Legal professionals discuss the jump from big law into an in-house general counsel role
(Author) Attorney:
Can people transition from law firm directly to a general counsel role? Can anyone speak to that experience?
Senior Counsel Responses:
Deputy General Counsel Responses:
General Counsel Responses:
I did it as a 10th year associate. I had been a litigator for a few years, then six years of ECVC/sell-side M&A experience. I taught myself the basics of tech trans, real estate, nonprofit compliance, healthcare regulatory compliance, and employment law by not farming all the ECVC work to specialists and doing it myself. I didn’t have any problem doing the GC job from a skills / experience perspective.

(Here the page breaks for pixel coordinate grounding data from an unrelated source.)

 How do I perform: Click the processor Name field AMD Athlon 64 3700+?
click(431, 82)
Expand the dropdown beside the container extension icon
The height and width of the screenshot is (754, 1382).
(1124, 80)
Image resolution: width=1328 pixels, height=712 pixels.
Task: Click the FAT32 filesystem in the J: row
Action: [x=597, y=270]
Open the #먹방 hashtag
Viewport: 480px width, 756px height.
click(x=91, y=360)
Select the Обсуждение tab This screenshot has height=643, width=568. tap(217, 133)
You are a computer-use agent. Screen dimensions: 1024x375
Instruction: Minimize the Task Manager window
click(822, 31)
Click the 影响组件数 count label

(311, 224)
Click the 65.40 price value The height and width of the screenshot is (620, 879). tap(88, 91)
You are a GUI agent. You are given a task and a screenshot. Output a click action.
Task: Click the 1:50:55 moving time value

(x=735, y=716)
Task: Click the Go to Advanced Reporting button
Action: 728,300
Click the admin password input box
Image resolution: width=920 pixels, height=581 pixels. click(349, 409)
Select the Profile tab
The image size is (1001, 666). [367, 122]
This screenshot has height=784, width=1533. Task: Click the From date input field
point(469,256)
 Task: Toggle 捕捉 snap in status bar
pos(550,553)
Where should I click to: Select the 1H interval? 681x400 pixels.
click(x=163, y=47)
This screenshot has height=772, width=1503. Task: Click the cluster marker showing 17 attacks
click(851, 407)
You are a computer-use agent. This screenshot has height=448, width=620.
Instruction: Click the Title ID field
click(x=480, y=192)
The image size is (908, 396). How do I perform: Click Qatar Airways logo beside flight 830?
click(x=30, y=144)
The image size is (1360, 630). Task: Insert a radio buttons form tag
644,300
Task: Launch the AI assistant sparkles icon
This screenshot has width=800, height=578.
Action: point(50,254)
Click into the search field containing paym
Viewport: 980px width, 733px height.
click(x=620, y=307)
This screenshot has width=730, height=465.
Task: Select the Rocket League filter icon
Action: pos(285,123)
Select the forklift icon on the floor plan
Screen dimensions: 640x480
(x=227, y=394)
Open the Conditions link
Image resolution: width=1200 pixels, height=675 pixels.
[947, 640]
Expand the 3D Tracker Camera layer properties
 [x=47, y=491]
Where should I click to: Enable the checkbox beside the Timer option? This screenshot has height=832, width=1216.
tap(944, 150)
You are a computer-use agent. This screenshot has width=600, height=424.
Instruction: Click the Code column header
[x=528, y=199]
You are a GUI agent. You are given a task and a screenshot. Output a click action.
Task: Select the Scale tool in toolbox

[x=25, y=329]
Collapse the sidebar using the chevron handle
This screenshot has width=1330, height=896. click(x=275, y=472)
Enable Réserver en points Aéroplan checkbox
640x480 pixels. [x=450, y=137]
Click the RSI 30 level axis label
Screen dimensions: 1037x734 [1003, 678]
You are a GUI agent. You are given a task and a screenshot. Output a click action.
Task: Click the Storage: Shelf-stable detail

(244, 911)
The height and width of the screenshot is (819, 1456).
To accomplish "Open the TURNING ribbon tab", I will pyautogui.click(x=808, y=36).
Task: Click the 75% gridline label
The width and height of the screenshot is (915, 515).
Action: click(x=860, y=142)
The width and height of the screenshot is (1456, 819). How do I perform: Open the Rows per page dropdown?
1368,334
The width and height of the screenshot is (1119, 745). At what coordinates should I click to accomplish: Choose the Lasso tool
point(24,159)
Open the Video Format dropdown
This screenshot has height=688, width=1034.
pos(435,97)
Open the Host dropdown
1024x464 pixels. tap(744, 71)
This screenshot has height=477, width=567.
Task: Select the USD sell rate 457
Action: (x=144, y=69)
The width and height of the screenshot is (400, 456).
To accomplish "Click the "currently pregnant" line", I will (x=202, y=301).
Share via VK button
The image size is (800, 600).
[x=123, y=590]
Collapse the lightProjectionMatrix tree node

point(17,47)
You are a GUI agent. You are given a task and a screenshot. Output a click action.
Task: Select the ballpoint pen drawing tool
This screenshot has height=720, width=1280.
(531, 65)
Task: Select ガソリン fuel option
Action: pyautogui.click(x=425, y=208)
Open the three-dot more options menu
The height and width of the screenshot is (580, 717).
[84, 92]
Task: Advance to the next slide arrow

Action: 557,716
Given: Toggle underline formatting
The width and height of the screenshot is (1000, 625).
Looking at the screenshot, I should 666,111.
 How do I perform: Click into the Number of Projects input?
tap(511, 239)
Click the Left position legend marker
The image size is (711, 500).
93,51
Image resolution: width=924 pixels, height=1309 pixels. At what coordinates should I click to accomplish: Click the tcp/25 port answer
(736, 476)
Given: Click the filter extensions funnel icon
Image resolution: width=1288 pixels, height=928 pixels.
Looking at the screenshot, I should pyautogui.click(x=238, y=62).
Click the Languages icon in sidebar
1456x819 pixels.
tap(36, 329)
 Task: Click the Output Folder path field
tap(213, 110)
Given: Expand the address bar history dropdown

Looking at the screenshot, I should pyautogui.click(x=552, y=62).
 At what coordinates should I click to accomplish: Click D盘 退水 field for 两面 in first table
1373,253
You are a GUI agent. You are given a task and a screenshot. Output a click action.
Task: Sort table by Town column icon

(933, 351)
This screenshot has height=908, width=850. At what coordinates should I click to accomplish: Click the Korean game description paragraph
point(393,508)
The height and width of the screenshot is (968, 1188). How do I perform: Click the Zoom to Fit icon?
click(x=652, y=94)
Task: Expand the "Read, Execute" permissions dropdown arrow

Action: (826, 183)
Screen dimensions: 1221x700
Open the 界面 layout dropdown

But they only hired me bc they knew me - they were the client of my mentor and had been my client for the five years or so before I went in-house. I hated it unexpectedly. It was a health care organization. I didn’t see this from the outside but management was really toxic to line employees and paid them like crap while exploiting them. All of management, me included, were underworked and overpaid. A textbook example of what David Graeber describes in bullshit jobs.
I was on the right side of the politics, but that just meant I was one of the bad guys. And as you’d expect the toxic half of leadership weren’t great partners for legal or compliance.
I stuck it out for a year, then I lateraled to be #3 at a SaaS unicorn healthcare startup. I am much happier not being in charge and having more experienced people to learn from and to have a buffer or two between me and the worst of the management politics.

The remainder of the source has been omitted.